Today we are going to be discussing the False Dichotomy. What it is, how it ought to be used, and an example of someone dancing around the fact that they don’t know what they are talking about.
For those that Prefer Video, I have created a version of this too:
- Good Ol’ Fashioned False Dichotomy
- What is a False Dichotomy?
- Was the Poll a False Dichotomy?
- What is a False Dilemma and its Variations?
- Was the Poll a False Quadrillemma?
- Explanation Denied
As this is the first in my new article/video series, I thought it best to provide some of the background which first inspired it.
In December 2022 I ran a poll in a few debate groups on Facebook and a couple of other places on social media. The results were surprising but what was amusing was a lot of the conversations held in the comments under the polls, and subsequent posts from that.
Some of the takes were outright nutty, and others were just incredibly wrong.

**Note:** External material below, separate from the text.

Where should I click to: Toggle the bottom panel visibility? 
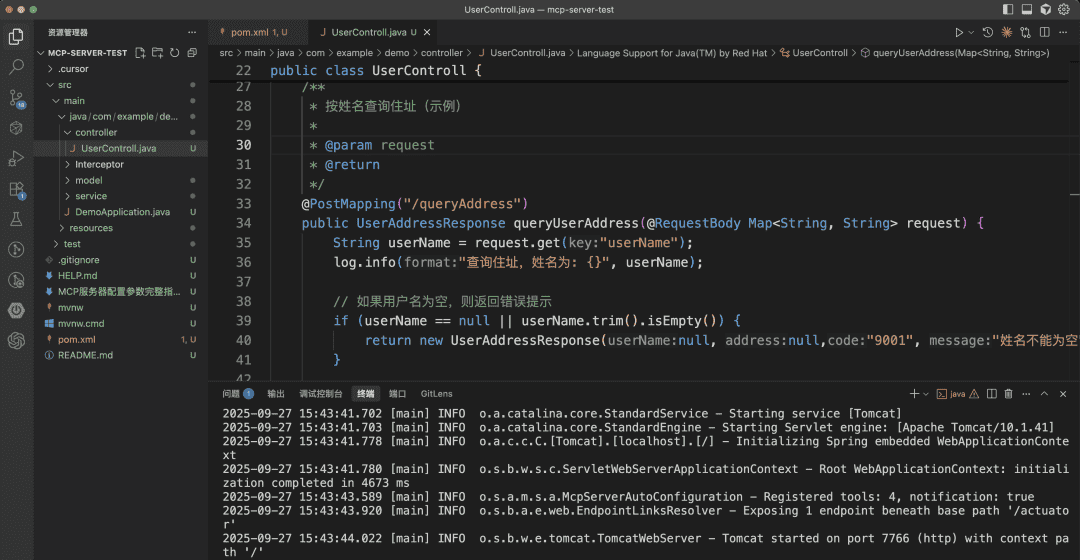pyautogui.click(x=1026, y=9)
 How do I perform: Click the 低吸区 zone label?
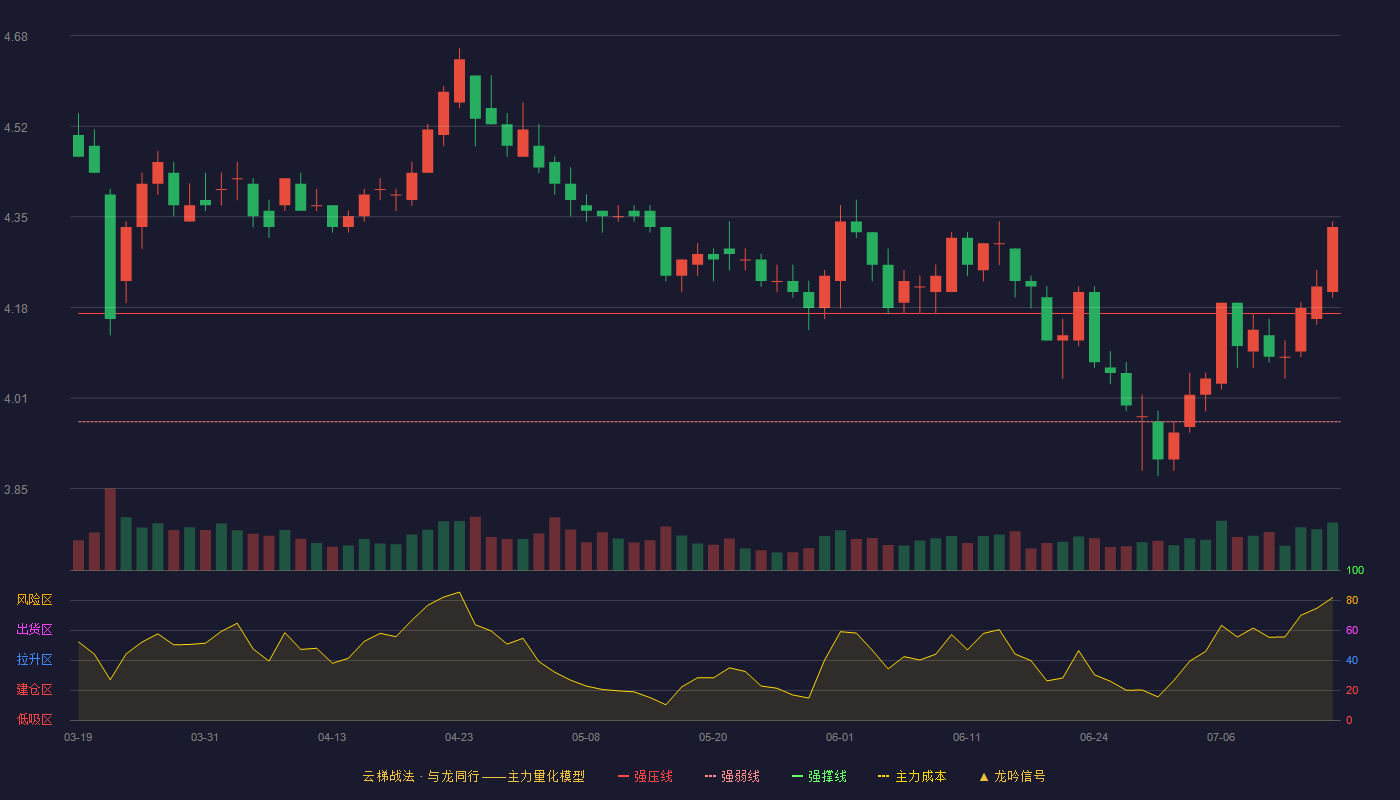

I posted a few of the conversations on Twitter and my friend, Per, said:
‘I love how this saga of “Joe debating absolute teaspoons on FB” is equal measures of hilarious, grey hair inducing, and infuriating xD’.Per ⚛ on Twitter
With some of these bad takes, I felt it important to try and cover them off in as bite-sized information as possible.
However, I never got around to doing it until the other day when someone in the comments on our channel earned the rank of an absolute teaspoon, and it inspired me to address these bad points and thus the article series and video playlist of Absolute Teaspoons was born.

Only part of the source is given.